I have to ask, did you cycle the tank properly before introducing fish?


----------



## jodie grimsdale (May 20, 2019)

I had the tank up and running without any fish and did water tests for two weeks before adding any fish in. And I have then slowly added fish in accordance to what I was told which was add 3-4 then wait 7-12 days if all is still good add a few more. So probably not, I most likely made a mistake as I was following the shops advice.


----------



## Acidic Angel (May 8, 2012)

jodie grimsdale said:


> I had the tank up and running without any fish and did water tests for two weeks before adding any fish in. And I have then slowly added fish in accordance to what I was told which was add 3-4 then wait 7-12 days if all is still good add a few more. So probably not, I most likely made a mistake as I was following the shops advice.


Yep, sounds about typical for a shop.
Leaving the tank up and running with nothing in it does absolutely nothing for a cycle unfortunately.

So, best plan is to take the fish you have back to the shop, then pop to a shop that sells pure ammonia and start the cycle. Here's an article that details the nitrogen cycle so you can research what you'll need and what to do. For the test kit, you want a liquid test kit not a box of test strips. The test strips are alarmingly inaccurate, whereas a liquid test kit is much more accurate.
https://www.fishkeeping.co.uk/articles_51/fishless-cycling-article.htm

It does take a while to cycle the tank, but it's much better and safer for the fish if the tank is cycled before you add them as it prevents them basically swimming in toxic soup.


----------



## jodie grimsdale (May 20, 2019)

It's safe to say I wont be listening to any advice given by pet shops now. they clearly don't care about the pets they are selling. Or about the potential problems that will arise from selling to first time pet buyers with their bad advice. I'm glad I signed up to this page now and you have been incredibly helpful with this thank you.


----------



## Acidic Angel (May 8, 2012)

jodie grimsdale said:


> It's safe to say I wont be listening to any advice given by pet shops now. they clearly don't care about the pets they are selling. Or about the potential problems that will arise from selling to first time pet buyers with their bad advice. I'm glad I signed up to this page now and you have been incredibly helpful with this thank you.

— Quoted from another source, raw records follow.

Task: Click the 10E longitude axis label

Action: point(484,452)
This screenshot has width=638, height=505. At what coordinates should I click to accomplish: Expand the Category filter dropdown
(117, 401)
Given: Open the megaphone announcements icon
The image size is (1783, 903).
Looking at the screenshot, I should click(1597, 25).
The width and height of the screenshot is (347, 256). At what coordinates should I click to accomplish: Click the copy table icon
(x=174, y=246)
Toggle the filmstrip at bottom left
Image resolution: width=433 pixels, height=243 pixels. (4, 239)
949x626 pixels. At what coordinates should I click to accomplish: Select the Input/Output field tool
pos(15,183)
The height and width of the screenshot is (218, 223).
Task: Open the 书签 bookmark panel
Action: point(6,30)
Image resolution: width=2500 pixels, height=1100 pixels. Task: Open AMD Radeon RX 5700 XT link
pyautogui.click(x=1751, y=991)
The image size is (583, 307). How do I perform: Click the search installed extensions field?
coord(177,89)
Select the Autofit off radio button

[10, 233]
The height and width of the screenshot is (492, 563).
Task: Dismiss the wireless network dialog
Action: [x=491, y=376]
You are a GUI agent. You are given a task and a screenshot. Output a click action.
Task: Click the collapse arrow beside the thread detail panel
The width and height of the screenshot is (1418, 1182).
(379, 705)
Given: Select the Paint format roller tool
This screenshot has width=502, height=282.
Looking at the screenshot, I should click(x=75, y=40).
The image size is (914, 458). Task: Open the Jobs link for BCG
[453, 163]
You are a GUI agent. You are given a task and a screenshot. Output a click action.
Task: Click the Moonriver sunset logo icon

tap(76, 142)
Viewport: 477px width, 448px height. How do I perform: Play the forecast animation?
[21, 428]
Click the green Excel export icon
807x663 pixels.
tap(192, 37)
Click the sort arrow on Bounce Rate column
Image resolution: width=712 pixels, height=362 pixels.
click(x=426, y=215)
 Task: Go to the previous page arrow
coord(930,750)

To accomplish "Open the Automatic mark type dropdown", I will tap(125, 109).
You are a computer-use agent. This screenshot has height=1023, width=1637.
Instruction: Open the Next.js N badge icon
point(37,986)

Don't get me wrong, there are some shops that are decent, but they are very few and far between these days... As pressure to keep a shop running gets higher, people have to start looking at profit over morals unfortunately. 
Then there are some that have just always been that way..

Two scenarios, thinking from a shop owners point of view..
Scenario one- Shop owner tells new keeper the correct advice, it will take 6 weeks to cycle the tank, etc. and only sells them a tank and test kit.
Scenario two- Shop owner negates to tell the new keeper the above advice, sells them a tank, fish, etc.. New keeper loses a number of fish due to ammonia build up in an uncycled tank, returns to the shop thinking it's their fault, shop owner sells them a useless bottle of something to "fix" the problem and more fis hto replace the ones they lost.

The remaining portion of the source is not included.